By Glynn Wilson –
WASHINGTON, D.C. – In spite of the naysayers on the political right, solar power continues to grow as a significant source of energy in the economy of the United States, setting records every year, according to a new report out from the Solar Energy Industries Association.
Out of all new electricity installations in the country during the first six months of 2015, 40 percent were solar, according to the report.
“It’s setting records every quarter,” Shayle Kann, senior vice president of GTM Research and lead author of the report, said in the announcement. “There’s no way it’s not a record year. The question is how much we break the record by.”
Solar photovoltaic installations now exceed 20 gigawatts in capacity and could surpass an unprecedented 7 gigawatts this year alone. A gigawatt is equivalent to 1 billion watts and can power about 164,000 homes.
“The demand for solar energy is now higher than ever and this report spells out how crucial it is for America to maintain smart, effective, forward-looking public policies, like the ITC, beyond 2016,” said Rhone Resch, SEIA President and CEO. “At over 20 GW of installed solar electric capacity, we now have enough solar in the U.S. to power 4.6 million homes, reducing harmful carbon emissions by more than 25 million metric tons a year. Since the ITC was passed in 2006, U.S. solar growth has exploded and more than 150,000 American solar jobs have been created. By any measurement, that’s a success for both our economy and environment.”
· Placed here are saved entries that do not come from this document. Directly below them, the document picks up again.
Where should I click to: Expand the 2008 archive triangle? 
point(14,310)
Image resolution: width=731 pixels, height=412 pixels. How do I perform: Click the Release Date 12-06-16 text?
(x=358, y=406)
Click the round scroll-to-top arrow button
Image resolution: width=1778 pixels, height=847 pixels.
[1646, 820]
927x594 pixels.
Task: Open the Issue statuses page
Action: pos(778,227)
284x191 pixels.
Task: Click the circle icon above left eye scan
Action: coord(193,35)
The report documents a new record for residential rooftop solar installations, which grew by 70 percent over the previous year, generating 473 megawatts of residential solar capacity.
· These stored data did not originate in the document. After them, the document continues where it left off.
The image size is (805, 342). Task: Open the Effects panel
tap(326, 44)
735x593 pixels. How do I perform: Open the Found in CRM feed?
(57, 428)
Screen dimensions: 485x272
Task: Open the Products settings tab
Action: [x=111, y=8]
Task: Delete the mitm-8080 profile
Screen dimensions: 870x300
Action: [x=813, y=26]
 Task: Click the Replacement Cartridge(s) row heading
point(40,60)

The report comes just weeks after President Barack Obama traveled to Las Vegas, where solar is growing rapidly as a percentage of the market, to boost solar as an icon of progress and technological innovation.
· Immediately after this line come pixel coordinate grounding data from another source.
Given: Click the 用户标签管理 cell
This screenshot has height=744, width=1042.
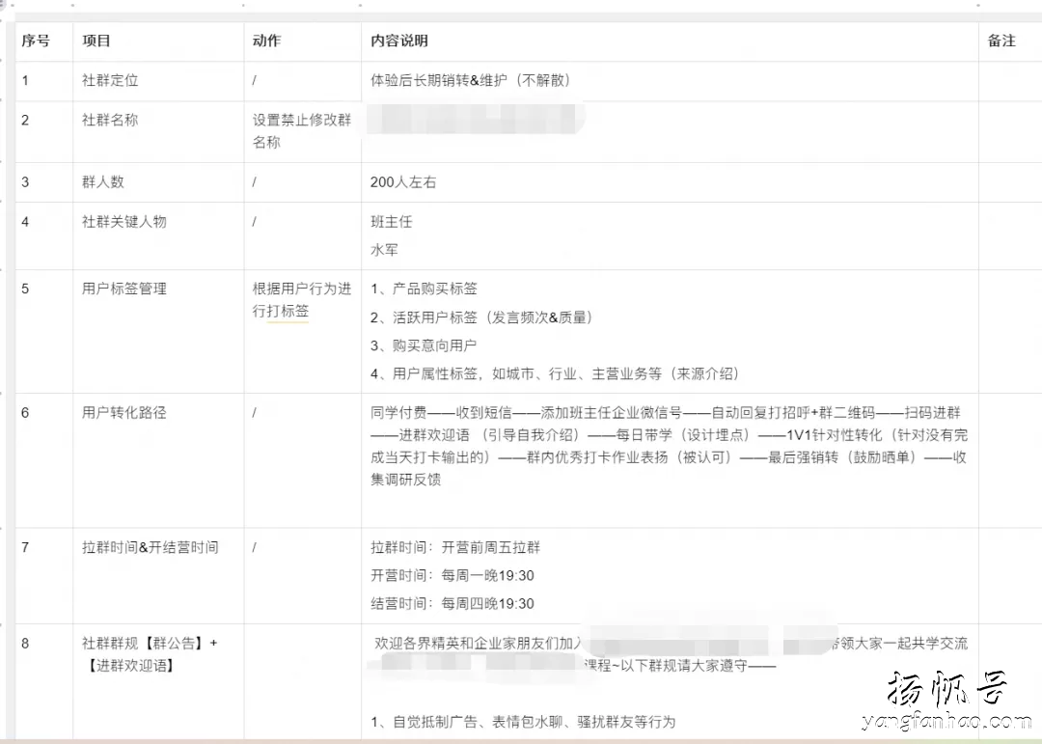Looking at the screenshot, I should tap(123, 288).
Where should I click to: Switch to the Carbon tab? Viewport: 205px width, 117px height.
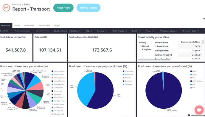pos(17,26)
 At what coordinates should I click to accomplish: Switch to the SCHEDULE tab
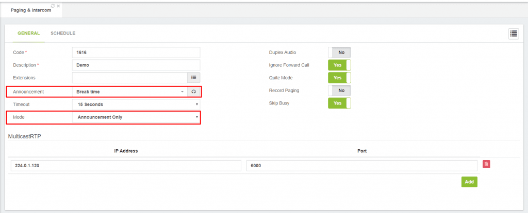tap(63, 33)
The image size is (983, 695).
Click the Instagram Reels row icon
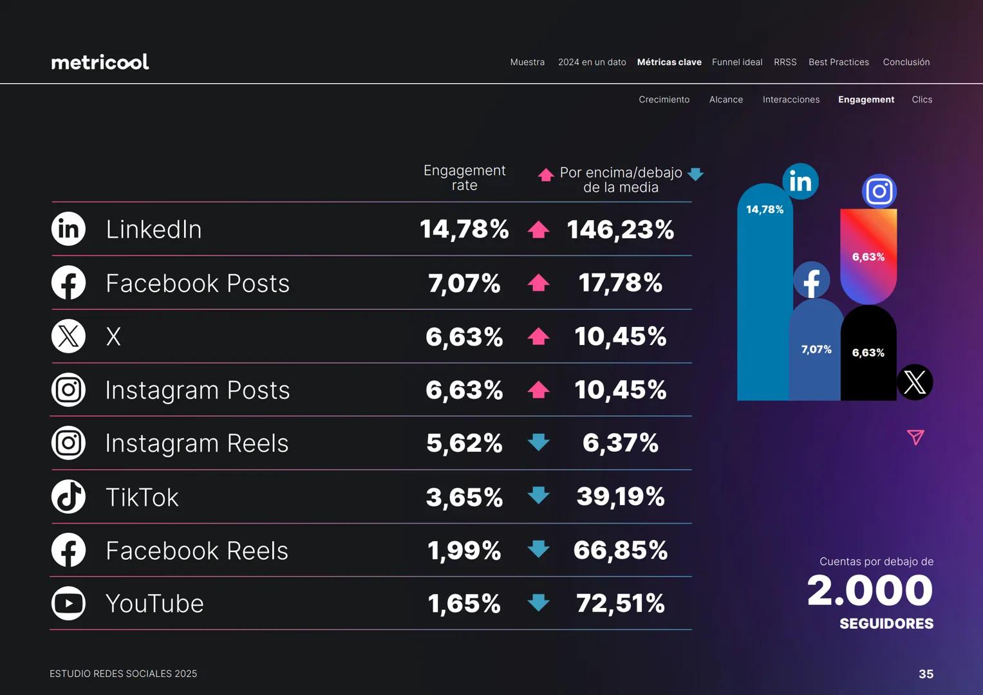(x=68, y=443)
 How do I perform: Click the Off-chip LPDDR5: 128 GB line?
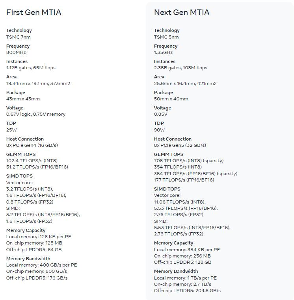(x=182, y=262)
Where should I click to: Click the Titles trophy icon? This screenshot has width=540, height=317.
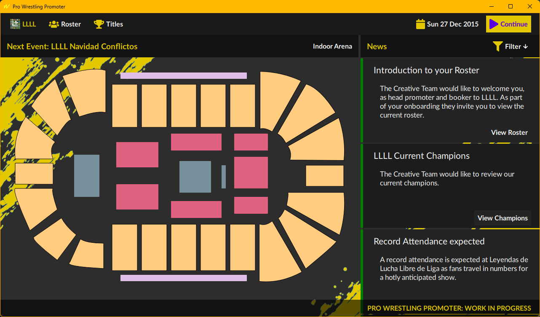pos(99,24)
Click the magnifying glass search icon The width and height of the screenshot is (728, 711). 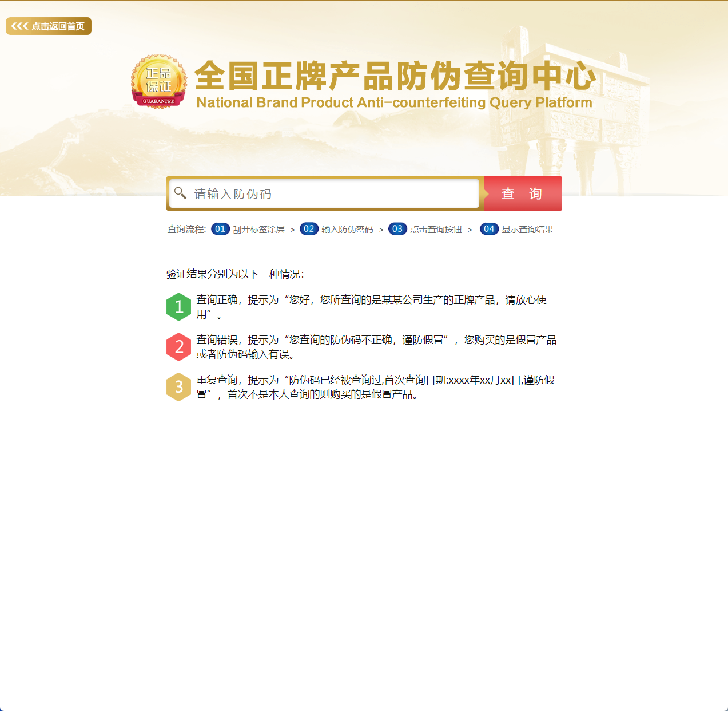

“This is an age-old debate in America,” the president said. “It’s a debate between the folks who say ‘no, we can’t,’ and the folks who say, ‘yes, we can.’”
In 2014, 6.2 gigawatts of solar photovoltaic installations were documented. The report projects a total of 7.7 gigawatts by the end of 2015 as a large number of utility scale solar projects come online, the single largest part of the market.
Yet some of the Republican candidates for president seem to feel they gain political points by bashing the future of solar power.
Louisiana Governor Bobby Jindal, who signed legislation to end solar tax credits, has said: “Republicans seem instinctively to oppose cultivating … solar and wind power. Likewise, Democrats often stridently oppose … oil, coal, and nuclear power.”
Senator Rand Paul makes no bones about his beliefs that government should not be playing favorites in the market, so it is no surprise that he is not a fan of government-funded solar programs. In fact, he blames “government intervention” for much of the nation’s energy problems.
“I favor tax incentives for alternative energy, but I oppose subsidies, which has the effect of allowing the government to choose winners and losers,” he has said. That would mean opposing subsidies for fossil fuel industries, which he has not done, which give them an unfair advantage over emerging renewable technologies.
According to the LA Times, the Koch brothers have a new ploy to protect the traditional energy business that helped make them the planet’s fifth- and sixth-richest humans. They are funding a campaign to shackle solar energy consumers who have escaped the grip of big electric utilities.
As a result, their favorite candidate in the race, Governor Scott Walker of Wisconsin, wants to eliminate funding for a University of Wisconsin-Madison renewable energy research center that has played a key role in helping land one of its biggest government grants ever. According to the Wisconsin Journal, in his budget, Walker proposed eliminating $8.1 million over two years — a total of 35 positions — from a bioenergy program.
Yet the data shows that even in the market segment where performance wasn’t as strong last quarter, the non-residential market, activity is picking up. Shared or “community” solar projects, where residents of a neighborhood, condo or apartment building invest collectively in a larger solar installation, is also expected to see rapid growth.
“Shared solar or community solar is a market that’s just emerging, and we think has real legs,” Kann says.
U.S. solar photovoltaic is at 20 gigawatts of installed capacity and is projected to add another 18 gigawatts by the end of 2016.
The growth boom is being fueled by a combination of declining costs, low interest rates and a federal solar investment tax credit.
Additional key findings of the report show that the second quarter of 2015 was the 7th consecutive quarter in which the U.S. added more than a gigaWatt of solar power, with cumulative installations eclipsing 20 gigaWatts. Throughout the first half of 2015, 40 percent of all new electric generating capacity brought on-line in the U.S. came from solar. It also shows that 21 states have now added more than 100 MegaWatts of solar, but the top five states still account for nearly 75 percent of cumulative installations.
Also, 40 percent of the 16.6 gigawatt utility pipeline in development has been procured primarily due to solar’s economic competitiveness with fossil-fuel alternatives.
The report forecasts that installations will reach 7.7 gigawatts in 2015, up 24 percent over 2014, and concludes: “Growth will occur in all segments, but will be most rapid in the residential market.”